LO QUE SE PIDE
Por favor, reúne y copia cada línea de los registros que contenga la palabra "column". Las mayúsculas y minúsculas cuentan.

REGISTROS PROPORCIONADOS
============

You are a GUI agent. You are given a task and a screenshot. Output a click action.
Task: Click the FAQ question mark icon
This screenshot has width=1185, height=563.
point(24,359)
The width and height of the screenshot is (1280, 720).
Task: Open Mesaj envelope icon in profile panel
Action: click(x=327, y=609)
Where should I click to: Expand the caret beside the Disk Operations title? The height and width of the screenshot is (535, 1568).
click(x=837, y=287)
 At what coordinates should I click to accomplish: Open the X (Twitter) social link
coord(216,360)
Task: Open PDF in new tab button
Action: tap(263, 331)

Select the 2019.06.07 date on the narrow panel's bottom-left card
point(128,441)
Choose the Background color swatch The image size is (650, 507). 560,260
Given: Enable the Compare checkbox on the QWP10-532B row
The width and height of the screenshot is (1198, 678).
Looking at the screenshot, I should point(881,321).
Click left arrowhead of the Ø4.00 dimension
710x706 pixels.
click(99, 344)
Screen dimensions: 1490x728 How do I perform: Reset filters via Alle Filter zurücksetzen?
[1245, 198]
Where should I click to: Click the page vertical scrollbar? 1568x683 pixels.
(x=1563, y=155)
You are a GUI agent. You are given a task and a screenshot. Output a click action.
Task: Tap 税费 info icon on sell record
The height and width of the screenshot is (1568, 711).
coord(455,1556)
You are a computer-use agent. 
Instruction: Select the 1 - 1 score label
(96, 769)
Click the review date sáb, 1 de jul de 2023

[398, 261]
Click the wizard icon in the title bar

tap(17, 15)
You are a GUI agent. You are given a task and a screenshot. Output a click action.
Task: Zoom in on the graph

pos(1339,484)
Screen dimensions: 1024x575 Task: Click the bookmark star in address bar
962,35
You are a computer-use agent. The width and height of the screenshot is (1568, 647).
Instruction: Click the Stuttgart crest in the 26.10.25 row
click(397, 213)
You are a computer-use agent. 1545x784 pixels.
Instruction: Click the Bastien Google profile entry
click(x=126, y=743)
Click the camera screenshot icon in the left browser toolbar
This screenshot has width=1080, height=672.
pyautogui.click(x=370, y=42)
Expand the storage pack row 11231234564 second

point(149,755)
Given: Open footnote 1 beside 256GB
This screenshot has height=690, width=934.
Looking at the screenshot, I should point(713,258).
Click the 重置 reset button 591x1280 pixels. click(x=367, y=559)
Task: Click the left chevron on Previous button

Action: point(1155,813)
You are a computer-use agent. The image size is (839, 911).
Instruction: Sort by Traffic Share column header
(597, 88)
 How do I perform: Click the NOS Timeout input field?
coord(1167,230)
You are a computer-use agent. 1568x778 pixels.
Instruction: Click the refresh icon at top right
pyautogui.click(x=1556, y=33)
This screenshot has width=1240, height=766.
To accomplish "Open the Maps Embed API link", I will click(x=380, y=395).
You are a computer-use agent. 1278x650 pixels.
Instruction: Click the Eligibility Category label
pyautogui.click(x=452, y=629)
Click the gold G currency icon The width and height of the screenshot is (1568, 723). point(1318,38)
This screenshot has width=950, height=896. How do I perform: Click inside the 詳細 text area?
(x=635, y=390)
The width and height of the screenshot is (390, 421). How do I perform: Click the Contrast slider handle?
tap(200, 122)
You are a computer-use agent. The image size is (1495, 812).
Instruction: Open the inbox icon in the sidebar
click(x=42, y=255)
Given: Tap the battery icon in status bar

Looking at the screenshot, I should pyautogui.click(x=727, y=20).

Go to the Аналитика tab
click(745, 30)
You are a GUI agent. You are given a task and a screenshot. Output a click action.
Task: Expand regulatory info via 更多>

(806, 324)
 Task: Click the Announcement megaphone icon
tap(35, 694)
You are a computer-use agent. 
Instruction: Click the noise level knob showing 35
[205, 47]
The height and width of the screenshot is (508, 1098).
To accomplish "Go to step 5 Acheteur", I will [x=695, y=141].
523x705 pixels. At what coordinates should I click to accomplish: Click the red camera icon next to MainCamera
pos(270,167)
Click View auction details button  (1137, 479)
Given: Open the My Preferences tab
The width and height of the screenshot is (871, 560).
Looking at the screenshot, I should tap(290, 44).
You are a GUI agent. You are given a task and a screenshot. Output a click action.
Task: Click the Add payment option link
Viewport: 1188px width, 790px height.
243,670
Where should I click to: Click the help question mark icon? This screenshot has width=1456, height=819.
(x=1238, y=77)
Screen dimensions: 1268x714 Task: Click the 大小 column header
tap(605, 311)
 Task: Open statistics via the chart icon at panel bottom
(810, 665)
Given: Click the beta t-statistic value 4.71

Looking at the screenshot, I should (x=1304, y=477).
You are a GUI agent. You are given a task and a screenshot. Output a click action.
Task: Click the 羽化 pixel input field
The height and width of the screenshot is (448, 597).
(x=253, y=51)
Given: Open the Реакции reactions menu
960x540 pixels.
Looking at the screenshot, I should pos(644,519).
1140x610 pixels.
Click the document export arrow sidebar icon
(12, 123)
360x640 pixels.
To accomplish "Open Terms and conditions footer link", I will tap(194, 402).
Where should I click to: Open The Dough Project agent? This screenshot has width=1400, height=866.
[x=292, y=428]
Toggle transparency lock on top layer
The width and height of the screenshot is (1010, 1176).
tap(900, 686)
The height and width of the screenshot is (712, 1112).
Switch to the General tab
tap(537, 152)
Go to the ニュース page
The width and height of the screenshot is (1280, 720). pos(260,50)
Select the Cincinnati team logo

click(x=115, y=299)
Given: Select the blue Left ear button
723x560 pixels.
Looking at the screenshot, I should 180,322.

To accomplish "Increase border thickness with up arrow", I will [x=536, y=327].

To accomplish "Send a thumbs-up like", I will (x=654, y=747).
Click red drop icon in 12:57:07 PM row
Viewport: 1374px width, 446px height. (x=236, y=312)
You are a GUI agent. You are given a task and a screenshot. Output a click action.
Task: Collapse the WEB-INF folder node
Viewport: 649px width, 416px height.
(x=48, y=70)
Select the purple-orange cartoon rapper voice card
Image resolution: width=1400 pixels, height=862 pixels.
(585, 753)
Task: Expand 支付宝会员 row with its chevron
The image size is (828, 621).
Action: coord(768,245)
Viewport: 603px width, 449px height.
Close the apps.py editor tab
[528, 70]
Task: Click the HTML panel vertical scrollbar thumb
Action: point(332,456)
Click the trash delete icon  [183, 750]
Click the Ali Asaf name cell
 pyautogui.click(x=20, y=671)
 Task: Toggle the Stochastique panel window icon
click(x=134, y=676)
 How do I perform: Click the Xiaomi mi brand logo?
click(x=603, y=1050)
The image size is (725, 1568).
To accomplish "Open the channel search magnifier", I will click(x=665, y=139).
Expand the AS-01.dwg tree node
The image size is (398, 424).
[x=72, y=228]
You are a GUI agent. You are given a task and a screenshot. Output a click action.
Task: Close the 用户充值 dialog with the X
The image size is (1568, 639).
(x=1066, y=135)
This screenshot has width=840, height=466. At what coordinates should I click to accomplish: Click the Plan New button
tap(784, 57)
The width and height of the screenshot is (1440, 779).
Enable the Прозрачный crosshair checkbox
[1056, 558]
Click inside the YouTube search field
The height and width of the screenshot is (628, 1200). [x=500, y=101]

============

SOLUCIÓN DETALLADA
Instruction: Sort by Traffic Share column header
Screen dimensions: 1268x714 Task: Click the 大小 column header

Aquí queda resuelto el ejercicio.